家邊克己|アジング解体新書 第2章

2015/05/14
総合 テクニック
安定した釣果を出すために知っておきたい「あるコト」とは。

「いつも釣る人」と「たまにしか釣れない人」の決定的な違い

こんにちは。家邊克己です。今回の「アジング解体新書」は普段から数多く受ける質問であり、同時に私自身当惑することの多い質問に答えてみたいと思います。その質問内容とは「アジがたくさん釣れません」というもの。1匹2匹は釣れるのだがその後が続かない、あるいは釣れるときは釣れるけどダメなときはさっぱり釣れないという手の質問です。なぜ私が当惑するのか? それは非常に簡単で皆さんの釣りについて私が何も知らないからです。どこで、どのような状況で、どのような釣り方で皆さんが釣りをしているのか正確に理解しないことには、正しい解決方法をお伝えできないからです。

 

初心者が陥りがちなワナ

とはいえ、そう言ってしまうと話はおしまいです。それではここでこういった話をする意味もありません。そこで、今回はそうした人たち(安定してアジが釣れない人たち)が総じて陥ってしまいがちなことに触れながら、「入門者」「初心者」からさらにステップアップを図るためのアドバイスをしていきたいと思います。

 

「釣れたコト」に固執してしまう

兎角、アジをたくさん釣ることができない人は「釣れたコト」に固執する傾向があります。

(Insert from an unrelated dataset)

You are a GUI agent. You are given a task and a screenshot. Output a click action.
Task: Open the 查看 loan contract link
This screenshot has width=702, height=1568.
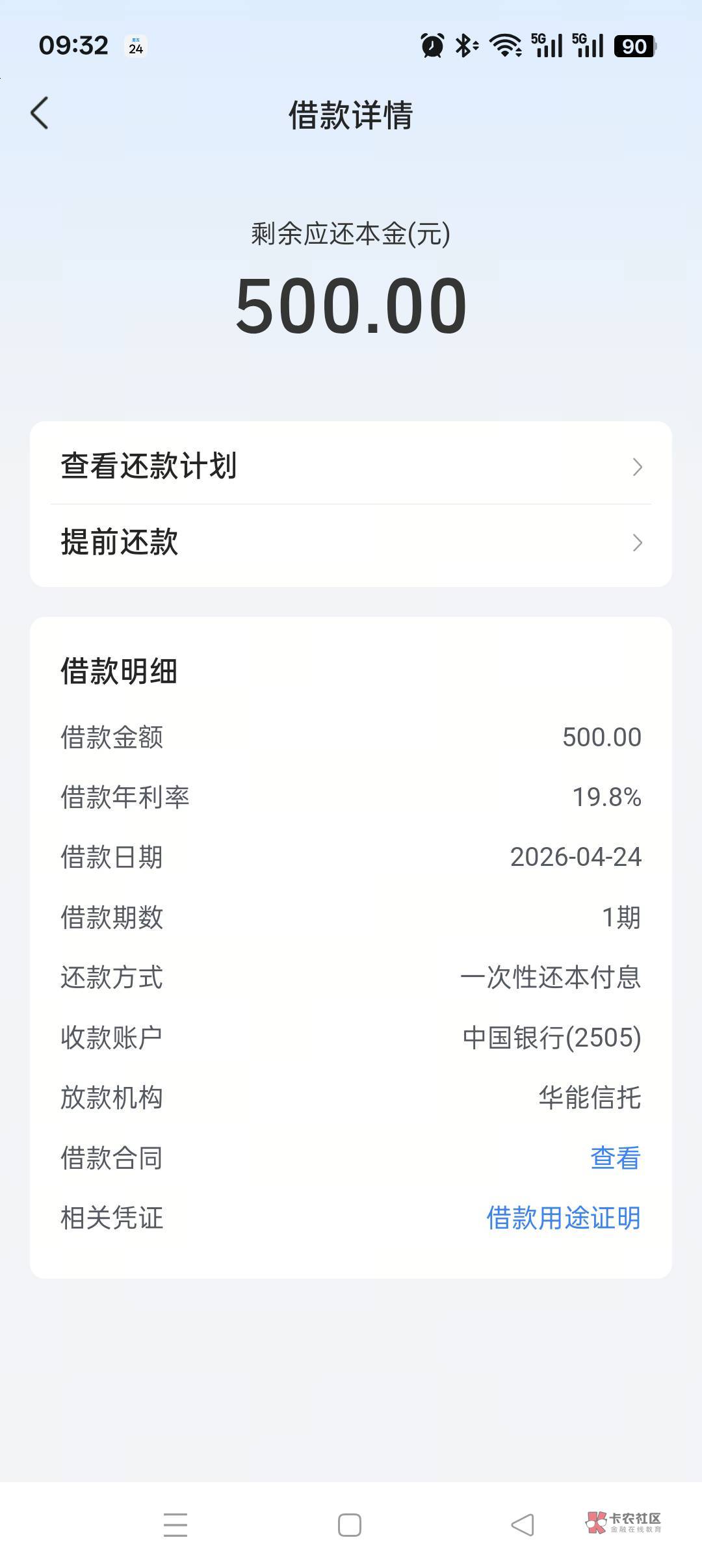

釣れた場所、釣れた方法、釣れたルアー・・・、確かに実績のあるコトをするのは間違いではないのですが、少ない経験の中で得た実績というのは総じて正しいことは少ないものです。たとえば「釣れた場所」について。ちょうど5分前にアジが1匹釣れたとしましょう。おそらく多くの初心者の方はその場にとどまって2匹目の“アジ”を狙いにかかることでしょう。もちろん釣れ続けることもあるでしょうが、釣れなくなると「どうして釣れないのだろう」となるのです。

 

釣れる場所は常に動いている可能性が高い

アジはアミやプランクトンなどのベイトを追ってフィールドを回遊します。そしてそれらのベイトは自泳する能力に乏しく、潮や流れに乗って流されたり溜まったりし、場合によっては沈降流にのって沈んだり浮いたりしているのです。自泳力のあるアジはそれを追いかけます。一匹アジが釣れましたとします。でも、そこは潮の流れがある場所だったらどうでしょうか。5分後、アミやプランクトンはもう流されてそこにはいないでしょう。当然アジもそれを追っていなくなっているのです。つまり、このような状況でアジを釣り続けようとするのであれば、潮の流れを読んでベイトとアジのいる場所・レンジへ狙いを変えなければならないのです。

 

「状況の変化」を常に意識する

今回はあくまで「場所」についてだけ書いてみました。しかし、実際には「ルアー」「時間」「釣り方」なども、一回アジが釣れたからといってそれがいつまでも続くとは限りません。刻々と状況は変化しています。状況が変わらないときであれば、大釣りも可能かもしれません。ただし、“いつも”一定以上の結果を残す人はこのことを知っている人です。もし皆さんが安定して結果を残したいと考えているのなら、「状況は常に変化している」ということを少し意識されてみてはいかがでしょうか。

 

家邊克己
カリスマ的な人気を誇るアジング界の第一人者。ユーザー目線の分かりやすい解説と豊富な経験に基づくモノづくりが多くの支持を集める。ライトゲームタックルメーカー「34(サーティーフォー)」代表。